▶ _Task prompt_: Rewrite the lines from the one containing "You are a GUI" through the one containing "Image resolution: width=1092", both included, substituting "Sortino Ratio" for "Sharpe Ratio" and leaving everything else unchanged.

▶ _Data provided_:
(begin)
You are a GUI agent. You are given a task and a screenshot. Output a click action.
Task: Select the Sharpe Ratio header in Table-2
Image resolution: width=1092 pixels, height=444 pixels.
(end)
(begin)
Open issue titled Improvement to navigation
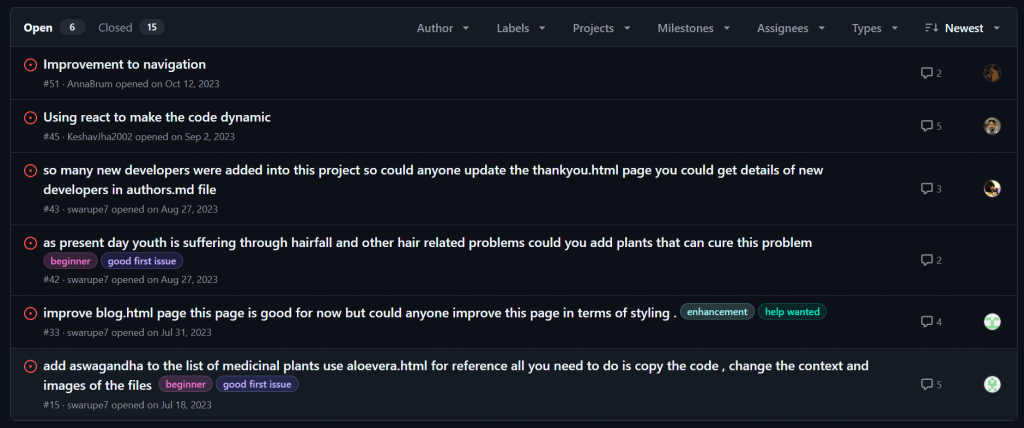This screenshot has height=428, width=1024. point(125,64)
(end)
▶ _Worked solution_:
You are a GUI agent. You are given a task and a screenshot. Output a click action.
Task: Select the Sortino Ratio header in Table-2
Image resolution: width=1092 pixels, height=444 pixels.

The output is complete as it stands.